[5302] Updates in the kea-nginx.conf commentary.

doc/examples/https/nginx/kea-nginx.conf

@@ -1,51 +1,65 @@
-# This file contains an example configuration of the nginx HTTP server.
-# nginx is configured as a reverse proxy for Kea RESTful API. It enables
-# HTTPS for Kea to provide secure comunication and client side
-# certificate verification to allow only authorized clients to
-# access the Kea RESTful API.
+#   This file contains an example nginx HTTP server configuration which
+#   enables reverse proxy service for Kea RESTful API. An access to
+#   the service is protected by client's certificate verification
+#   mechanism. Before using this configuration a server administrator
+#   must generate server certificate and private key as well as
+#   the certifiate authority (CA). The clients' certificates must
+#   be signed by the CA.
 
-events {
-}
-
-# Minimal HTTPS server configuration for Kea.

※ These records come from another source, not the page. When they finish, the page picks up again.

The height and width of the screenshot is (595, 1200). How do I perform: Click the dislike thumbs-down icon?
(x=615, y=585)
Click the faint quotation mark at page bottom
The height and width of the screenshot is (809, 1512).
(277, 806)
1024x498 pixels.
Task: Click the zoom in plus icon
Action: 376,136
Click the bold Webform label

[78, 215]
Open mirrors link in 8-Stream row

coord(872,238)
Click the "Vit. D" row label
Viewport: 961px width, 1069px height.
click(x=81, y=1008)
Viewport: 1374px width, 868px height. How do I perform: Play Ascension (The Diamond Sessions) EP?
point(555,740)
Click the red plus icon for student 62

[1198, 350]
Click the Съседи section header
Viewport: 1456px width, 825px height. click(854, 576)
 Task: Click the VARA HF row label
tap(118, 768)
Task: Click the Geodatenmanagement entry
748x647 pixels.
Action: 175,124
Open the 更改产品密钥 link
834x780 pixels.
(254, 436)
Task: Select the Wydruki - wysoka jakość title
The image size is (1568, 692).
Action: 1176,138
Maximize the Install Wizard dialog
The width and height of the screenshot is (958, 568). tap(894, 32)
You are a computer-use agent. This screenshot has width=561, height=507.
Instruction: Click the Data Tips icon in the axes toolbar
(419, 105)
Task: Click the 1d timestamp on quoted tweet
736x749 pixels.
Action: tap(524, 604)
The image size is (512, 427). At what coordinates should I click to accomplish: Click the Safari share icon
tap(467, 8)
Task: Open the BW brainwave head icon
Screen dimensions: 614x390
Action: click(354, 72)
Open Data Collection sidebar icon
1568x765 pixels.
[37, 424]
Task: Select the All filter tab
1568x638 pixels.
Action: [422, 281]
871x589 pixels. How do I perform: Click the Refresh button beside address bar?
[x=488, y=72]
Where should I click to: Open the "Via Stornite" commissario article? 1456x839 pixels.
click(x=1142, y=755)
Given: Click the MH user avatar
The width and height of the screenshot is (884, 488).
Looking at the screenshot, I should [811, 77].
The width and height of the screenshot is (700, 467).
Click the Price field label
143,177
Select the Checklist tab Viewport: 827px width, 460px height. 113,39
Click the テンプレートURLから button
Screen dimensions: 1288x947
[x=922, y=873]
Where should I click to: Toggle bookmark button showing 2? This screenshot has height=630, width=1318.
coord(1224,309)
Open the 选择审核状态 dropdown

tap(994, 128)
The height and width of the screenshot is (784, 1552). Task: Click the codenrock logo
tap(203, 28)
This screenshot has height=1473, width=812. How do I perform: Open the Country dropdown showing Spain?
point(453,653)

+#   The server certificate and key can be generated as follows:
+#
+#   openssl genrsa -des3 -out kea-proxy.key 4096
+#   openssl req -new -x509 -days 365 -key kea-proxy.key -out kea-proxy.crt
+#
+#   The CA certificate and key can be generated as follows:
+#
+#   openssl genrsa -des3 -out ca.key 4096
+#   openssl req -new -x509 -days 365 -key ca.key -out ca.crt
+#
 #
-# Note: in order to generate self signed certificates the following
-# command can be used.
+#   The client certificate needs to be generated and signed:
 #
-# Client certificate and key:
-# openssl req -x509 -nodes -days 365 -newkey rsa:2048 -keyout \
-#     kea-client.key -out kea-client.crt
+#   openssl genrsa -des3 -out kea-client.key 4096
+#   openssl req -new -key kea-client.key -out kea-client.csr
+#   openssl x509 -req -days 365 -in kea-client.csr -CA ca.crt \
+#           -CAkey ca.key -set_serial 01 -out kea-client.crt
 #
-# Server certificate and key:
-# openssl req -x509 -nodes -days 365 -newkey rsa:2048 -keyout \
-#     kea-rest.key -out key-rest.crt
+#   Note that the 'common name' value used when generating the client
+#   and the server certificates must differ from the value used
+#   for the CA certificate.
 #
-# Then start the HTTPS server:
-# nginx -c /path/to/kea-nginx.conf start
+#   The client certificate must be deployed on the client system.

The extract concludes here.